== DATA EXTRACT

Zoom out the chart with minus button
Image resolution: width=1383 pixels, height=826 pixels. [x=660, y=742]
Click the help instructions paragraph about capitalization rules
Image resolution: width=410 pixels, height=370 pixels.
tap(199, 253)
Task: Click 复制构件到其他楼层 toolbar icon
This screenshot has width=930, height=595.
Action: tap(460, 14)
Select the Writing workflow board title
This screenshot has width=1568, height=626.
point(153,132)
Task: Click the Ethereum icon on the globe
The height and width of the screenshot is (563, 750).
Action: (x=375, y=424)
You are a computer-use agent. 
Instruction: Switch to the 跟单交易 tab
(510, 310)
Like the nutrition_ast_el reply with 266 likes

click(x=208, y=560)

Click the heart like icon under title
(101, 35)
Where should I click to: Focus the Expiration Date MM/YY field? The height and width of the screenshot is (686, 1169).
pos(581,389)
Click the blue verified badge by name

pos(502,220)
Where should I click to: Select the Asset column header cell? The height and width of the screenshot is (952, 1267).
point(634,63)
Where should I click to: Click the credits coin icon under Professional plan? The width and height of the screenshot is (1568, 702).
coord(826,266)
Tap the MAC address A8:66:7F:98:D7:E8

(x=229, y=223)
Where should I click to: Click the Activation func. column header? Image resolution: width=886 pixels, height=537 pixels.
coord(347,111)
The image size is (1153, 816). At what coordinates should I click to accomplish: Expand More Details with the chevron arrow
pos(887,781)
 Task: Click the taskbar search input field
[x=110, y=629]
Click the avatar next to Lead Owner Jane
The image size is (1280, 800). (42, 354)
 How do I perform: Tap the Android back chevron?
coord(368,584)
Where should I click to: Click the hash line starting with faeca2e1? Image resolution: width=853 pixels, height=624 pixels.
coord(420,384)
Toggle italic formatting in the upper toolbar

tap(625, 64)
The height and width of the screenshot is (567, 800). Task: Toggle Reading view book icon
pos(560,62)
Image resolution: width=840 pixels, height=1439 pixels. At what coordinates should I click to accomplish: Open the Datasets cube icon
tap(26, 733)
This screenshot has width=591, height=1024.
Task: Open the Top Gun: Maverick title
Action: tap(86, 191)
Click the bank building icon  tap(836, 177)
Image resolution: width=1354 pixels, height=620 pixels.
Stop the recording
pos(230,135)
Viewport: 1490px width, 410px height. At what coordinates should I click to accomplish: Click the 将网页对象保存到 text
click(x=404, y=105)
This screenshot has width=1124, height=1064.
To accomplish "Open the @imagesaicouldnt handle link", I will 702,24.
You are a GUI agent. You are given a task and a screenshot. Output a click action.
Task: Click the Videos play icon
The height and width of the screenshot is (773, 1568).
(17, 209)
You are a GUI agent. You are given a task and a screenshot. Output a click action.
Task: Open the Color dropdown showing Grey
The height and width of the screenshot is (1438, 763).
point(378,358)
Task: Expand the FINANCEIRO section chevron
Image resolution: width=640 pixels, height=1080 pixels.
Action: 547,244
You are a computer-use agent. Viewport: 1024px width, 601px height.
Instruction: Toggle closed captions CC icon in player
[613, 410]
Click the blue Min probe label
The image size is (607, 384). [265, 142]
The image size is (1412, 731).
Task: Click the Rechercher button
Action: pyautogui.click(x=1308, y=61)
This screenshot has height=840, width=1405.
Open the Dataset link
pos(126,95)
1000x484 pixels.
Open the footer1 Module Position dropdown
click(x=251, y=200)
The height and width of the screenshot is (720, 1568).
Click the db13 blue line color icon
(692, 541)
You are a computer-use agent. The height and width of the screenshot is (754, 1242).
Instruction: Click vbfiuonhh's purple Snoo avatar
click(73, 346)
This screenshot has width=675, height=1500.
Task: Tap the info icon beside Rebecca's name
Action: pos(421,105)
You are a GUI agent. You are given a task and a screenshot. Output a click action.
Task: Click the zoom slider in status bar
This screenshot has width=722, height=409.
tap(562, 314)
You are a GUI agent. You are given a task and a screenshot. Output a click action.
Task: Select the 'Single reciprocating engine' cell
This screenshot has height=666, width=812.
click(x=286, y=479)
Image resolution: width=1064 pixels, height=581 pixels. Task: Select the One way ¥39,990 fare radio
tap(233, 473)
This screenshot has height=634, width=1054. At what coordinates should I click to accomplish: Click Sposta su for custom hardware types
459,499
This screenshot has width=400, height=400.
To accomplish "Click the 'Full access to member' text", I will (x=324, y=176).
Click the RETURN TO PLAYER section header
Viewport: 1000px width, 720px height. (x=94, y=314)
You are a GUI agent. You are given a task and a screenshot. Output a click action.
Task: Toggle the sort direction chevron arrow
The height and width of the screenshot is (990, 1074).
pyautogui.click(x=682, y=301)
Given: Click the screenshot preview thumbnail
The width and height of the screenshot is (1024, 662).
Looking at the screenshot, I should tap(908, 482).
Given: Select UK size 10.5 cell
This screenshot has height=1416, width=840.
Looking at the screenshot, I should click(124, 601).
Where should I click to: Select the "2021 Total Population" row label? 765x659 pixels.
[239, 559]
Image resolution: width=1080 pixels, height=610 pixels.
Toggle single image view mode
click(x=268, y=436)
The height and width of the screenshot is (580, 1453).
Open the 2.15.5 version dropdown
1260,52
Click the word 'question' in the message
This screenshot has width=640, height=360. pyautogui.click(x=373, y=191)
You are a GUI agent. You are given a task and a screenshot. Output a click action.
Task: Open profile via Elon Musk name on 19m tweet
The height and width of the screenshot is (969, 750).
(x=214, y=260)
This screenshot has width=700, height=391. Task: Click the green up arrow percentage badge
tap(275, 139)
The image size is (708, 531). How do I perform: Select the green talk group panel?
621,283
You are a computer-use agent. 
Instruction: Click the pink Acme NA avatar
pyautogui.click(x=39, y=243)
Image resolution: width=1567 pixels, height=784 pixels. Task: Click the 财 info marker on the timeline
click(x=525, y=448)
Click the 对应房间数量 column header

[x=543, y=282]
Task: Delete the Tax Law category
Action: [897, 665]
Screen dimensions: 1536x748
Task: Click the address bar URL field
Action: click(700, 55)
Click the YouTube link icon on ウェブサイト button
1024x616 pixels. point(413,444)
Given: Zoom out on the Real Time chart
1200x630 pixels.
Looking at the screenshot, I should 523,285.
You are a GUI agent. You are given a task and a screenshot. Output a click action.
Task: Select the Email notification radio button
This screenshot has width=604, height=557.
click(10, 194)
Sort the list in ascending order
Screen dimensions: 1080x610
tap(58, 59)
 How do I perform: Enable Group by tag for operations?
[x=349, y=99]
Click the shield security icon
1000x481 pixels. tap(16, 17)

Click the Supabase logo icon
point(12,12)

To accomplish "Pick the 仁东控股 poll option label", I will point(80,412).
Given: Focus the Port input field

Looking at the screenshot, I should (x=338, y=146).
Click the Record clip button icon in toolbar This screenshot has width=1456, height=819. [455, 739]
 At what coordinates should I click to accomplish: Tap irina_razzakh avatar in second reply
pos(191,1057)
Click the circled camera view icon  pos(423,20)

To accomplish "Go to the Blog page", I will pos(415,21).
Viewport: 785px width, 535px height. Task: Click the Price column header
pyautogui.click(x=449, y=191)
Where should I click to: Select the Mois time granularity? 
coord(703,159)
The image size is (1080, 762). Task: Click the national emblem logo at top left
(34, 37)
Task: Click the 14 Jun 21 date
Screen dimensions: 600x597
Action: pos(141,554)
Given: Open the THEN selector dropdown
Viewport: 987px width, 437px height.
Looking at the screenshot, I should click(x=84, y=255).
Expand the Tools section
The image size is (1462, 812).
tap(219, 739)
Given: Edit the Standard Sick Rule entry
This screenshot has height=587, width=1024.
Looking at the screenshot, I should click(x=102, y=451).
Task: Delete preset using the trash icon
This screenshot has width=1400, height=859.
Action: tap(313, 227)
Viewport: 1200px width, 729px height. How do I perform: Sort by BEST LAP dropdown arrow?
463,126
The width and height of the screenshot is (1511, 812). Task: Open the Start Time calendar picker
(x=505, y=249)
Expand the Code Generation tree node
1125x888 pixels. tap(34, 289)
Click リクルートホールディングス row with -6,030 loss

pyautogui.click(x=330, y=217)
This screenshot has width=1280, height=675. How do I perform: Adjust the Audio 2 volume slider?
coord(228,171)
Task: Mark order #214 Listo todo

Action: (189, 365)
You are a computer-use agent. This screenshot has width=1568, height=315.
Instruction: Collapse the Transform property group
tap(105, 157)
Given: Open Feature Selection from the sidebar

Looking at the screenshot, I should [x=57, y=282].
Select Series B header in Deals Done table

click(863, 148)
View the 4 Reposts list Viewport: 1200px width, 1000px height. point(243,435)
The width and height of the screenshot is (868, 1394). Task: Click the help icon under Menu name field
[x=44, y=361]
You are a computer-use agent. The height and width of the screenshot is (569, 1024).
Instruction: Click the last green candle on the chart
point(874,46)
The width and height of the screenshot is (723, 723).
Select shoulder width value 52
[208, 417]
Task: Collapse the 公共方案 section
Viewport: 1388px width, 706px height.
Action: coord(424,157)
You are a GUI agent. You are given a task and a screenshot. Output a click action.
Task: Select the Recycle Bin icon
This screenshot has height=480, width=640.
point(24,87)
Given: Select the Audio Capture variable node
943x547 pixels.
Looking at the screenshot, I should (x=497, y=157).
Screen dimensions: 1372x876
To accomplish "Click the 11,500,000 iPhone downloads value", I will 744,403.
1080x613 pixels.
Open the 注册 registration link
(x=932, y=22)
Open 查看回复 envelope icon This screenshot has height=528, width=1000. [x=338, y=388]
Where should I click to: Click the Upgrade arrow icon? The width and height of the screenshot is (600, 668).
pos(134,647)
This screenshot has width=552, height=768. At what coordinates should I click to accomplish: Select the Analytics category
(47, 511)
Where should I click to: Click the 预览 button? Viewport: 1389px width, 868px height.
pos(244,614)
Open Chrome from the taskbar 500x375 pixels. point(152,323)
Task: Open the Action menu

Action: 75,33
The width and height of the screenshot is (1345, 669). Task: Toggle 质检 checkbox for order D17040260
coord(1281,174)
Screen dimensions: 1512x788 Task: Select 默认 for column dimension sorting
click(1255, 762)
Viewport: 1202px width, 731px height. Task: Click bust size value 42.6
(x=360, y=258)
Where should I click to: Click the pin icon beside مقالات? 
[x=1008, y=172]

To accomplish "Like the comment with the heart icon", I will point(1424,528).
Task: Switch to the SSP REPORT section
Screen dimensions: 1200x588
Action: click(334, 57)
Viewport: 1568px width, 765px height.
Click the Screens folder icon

====

* TO DO *
Wherever the string "will" appears in a line of the records, copy that line.

* REPLY *
To accomplish "Open the @imagesaicouldnt handle link", I will 702,24.
To accomplish "Click the 'Full access to member' text", I will (x=324, y=176).
To accomplish "Pick the 仁东控股 poll option label", I will point(80,412).
To accomplish "Go to the Blog page", I will pos(415,21).
To accomplish "Click the 11,500,000 iPhone downloads value", I will 744,403.
To accomplish "Like the comment with the heart icon", I will point(1424,528).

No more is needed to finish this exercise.